- Goldman Sachs’ chief US political economist has shared an important stimulus check update.
- If President-elect Joe Biden’s $1.9 trillion economic rescue plan is passed by Congress in its current form or close to it by mid-February, the estimate is that a third round of stimulus checks could start going out by late February.
- Biden has said the new stimulus checks would be for $1,400, as a top-up of the $600 checks from President Trump in recent weeks.
At some point in the immediate aftermath of President-elect Joe Biden’s inauguration on Wednesday, days later at the most, we’ll probably get some clearer insight into one of his top legislative priorities of the first days of his administration: His economic rescue plan, which includes funding to support a third wave of coronavirus stimulus checks.
Moreover, the latest stimulus check update along these lines is that Americans might not have to wait very long at all, for what Biden has said will in all likelihood be a round of $1,400 stimulus checks (as a top-up of the checks we got during the final weeks of the Trump administration). Those were spelled out as a key piece of the $1.9 trillion COVID relief plan that Biden unveiled on Thursday, with the plan also including more funding for COVID testing and vaccine distribution as well as aid to small businesses, in addition to the direct payments to Americans. “I’m convinced we are ready to get this done,” Biden said during his address laying out that plan. “The very health of our nation is at stake. We have to act, and we have to act now.”
The whole point of the new round of payments, which will represent a third stimulus check for Americans since the first wave of payments was approved back in March of 2020, is to get money into peoples’ hands so that they spend it immediately — providing a quick jolt to the economy. Accordingly, Goldman Sachs’ chief US political economist, Alec Philipps, has said he thinks these new $1,400 stimulus checks could start hitting the first recipients’ bank accounts in late February.

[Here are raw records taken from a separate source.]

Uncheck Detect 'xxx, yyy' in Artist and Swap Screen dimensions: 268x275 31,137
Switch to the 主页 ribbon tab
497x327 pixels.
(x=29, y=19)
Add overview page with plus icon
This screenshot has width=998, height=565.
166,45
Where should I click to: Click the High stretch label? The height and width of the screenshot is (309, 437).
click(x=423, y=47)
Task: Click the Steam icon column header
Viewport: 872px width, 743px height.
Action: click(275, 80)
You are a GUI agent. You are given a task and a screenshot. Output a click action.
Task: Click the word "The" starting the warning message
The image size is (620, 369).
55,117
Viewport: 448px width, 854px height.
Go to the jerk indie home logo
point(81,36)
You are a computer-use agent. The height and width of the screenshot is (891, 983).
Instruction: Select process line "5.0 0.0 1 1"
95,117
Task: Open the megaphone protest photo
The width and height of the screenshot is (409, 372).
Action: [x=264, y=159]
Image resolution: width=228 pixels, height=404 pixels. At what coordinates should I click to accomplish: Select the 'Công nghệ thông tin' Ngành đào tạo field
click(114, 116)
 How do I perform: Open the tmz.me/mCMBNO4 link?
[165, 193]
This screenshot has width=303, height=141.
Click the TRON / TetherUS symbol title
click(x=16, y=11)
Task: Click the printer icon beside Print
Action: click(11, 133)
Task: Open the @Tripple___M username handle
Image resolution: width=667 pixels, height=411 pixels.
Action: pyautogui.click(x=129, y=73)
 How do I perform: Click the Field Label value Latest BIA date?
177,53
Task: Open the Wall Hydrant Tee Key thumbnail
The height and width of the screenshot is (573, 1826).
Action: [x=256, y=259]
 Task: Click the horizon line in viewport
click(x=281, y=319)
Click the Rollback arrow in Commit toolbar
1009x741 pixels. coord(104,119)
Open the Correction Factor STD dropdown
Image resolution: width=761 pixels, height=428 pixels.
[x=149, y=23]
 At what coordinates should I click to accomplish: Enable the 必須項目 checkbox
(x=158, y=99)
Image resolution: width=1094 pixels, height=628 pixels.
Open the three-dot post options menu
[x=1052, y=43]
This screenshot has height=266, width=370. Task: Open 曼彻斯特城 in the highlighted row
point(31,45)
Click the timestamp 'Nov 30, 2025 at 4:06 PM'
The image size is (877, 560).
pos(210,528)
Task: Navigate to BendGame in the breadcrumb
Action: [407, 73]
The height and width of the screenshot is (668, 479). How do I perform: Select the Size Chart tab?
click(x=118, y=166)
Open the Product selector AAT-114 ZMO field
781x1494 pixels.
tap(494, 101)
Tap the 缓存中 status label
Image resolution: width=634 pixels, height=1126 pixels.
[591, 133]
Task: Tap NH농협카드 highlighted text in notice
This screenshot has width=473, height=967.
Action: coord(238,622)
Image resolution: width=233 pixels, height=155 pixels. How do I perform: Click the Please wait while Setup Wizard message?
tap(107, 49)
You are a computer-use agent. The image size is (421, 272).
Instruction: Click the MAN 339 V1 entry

This depends, of course, on a big caveat coming to pass: For that time frame to come to fruition, Congress would need to pass Biden’s massive spending bill sometime by mid-February. That’s an aggressive schedule, to say the least, given that the bill will give deficit hawks in Congress pause, and speaking of Congress – the Democratic control of the Senate is razor-thin anyway, relying on Vice President-elect Kamala Harris’ vote to break ties, which is what gives Democrats the margin edge.
Biden has previously described these new checks as essentially raising the $600 payments that Trump’s administration approved up to $2,000. The Biden plan would also apply to dependents, extending the stimulus payments to college students as well as any dependent over the age of 17.